— Your instructions —
Return, unchanged, the entries from the line holding "This screenshot has width=1920, height=1080." through the line holding "click(x=14, y=407)", both lines included, and leave the pictures out.

— Records supplied —
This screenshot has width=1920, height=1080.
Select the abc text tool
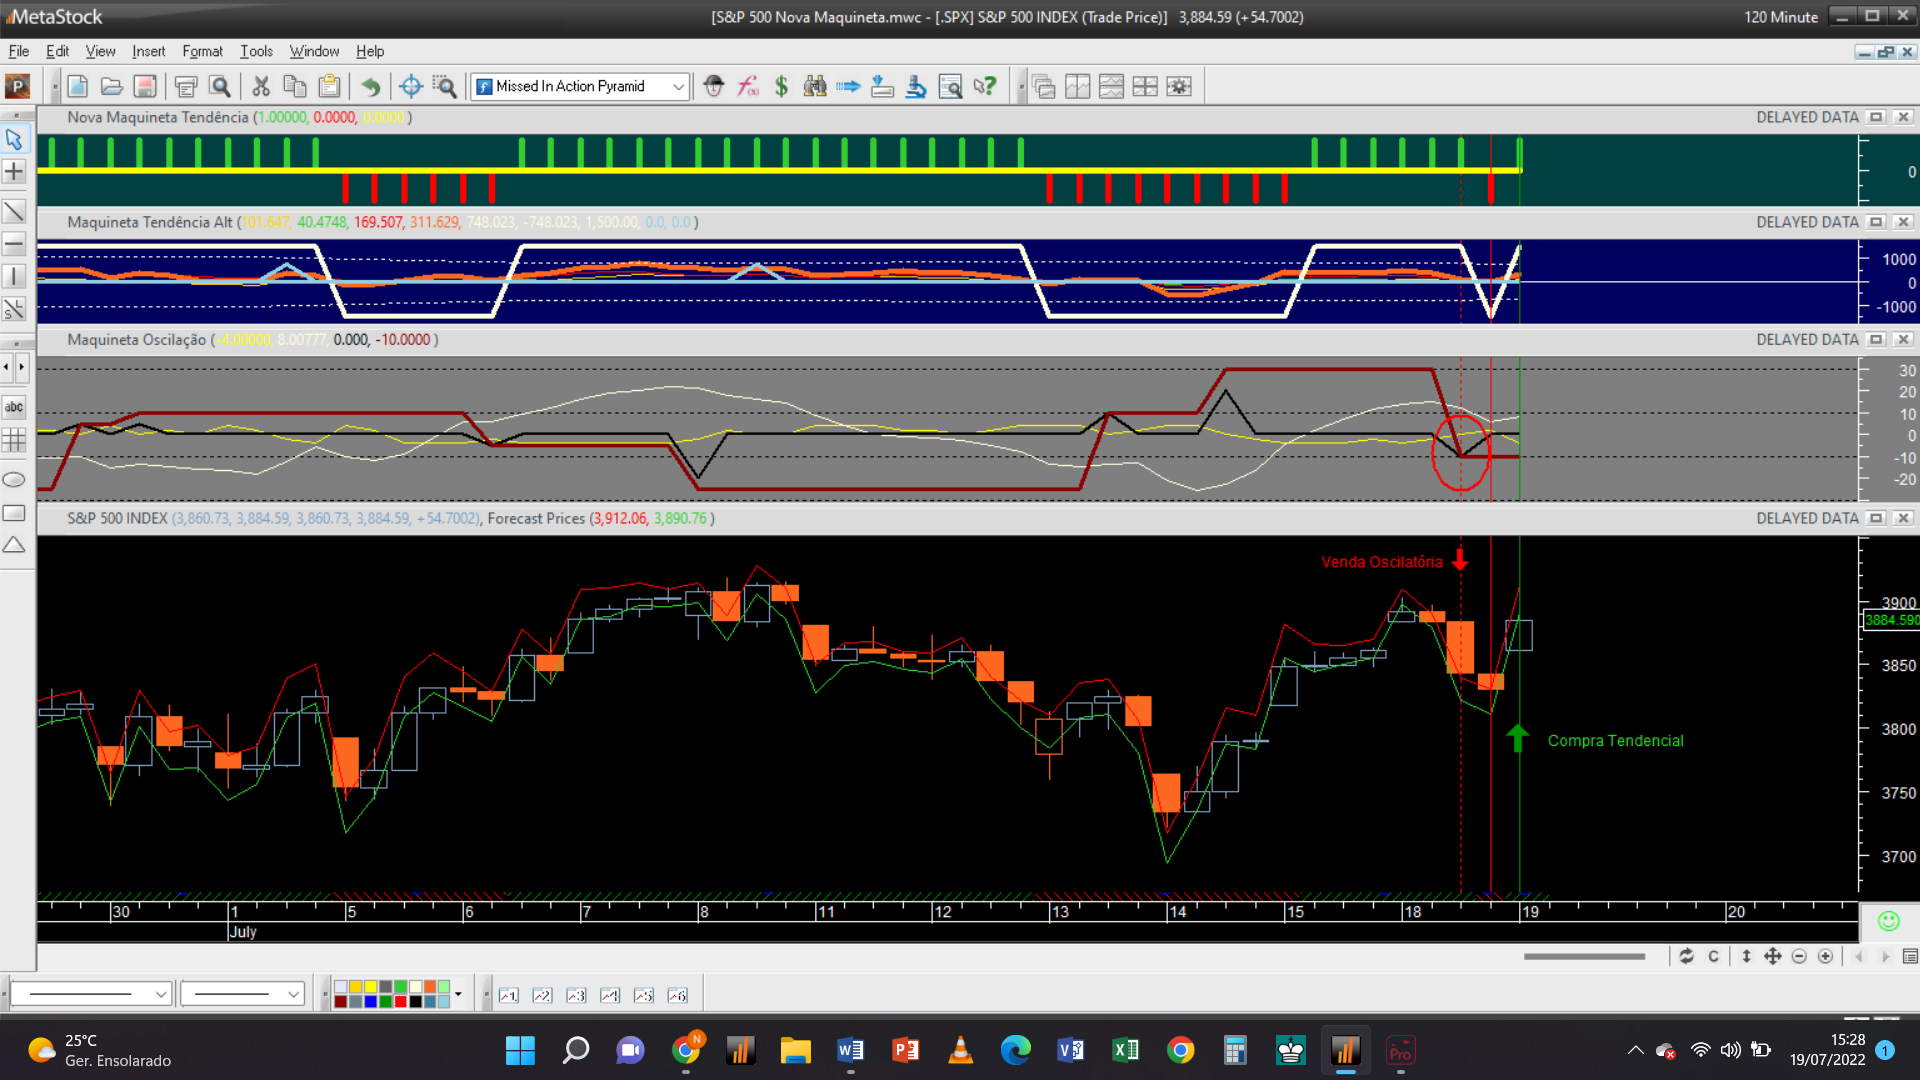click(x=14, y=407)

...

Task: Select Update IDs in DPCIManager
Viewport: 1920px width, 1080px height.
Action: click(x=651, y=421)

--

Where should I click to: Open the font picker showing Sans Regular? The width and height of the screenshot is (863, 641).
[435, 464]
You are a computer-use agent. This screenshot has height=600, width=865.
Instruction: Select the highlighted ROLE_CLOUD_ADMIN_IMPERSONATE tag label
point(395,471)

— The completed task —
This screenshot has width=1920, height=1080.
Select the abc text tool
click(x=14, y=407)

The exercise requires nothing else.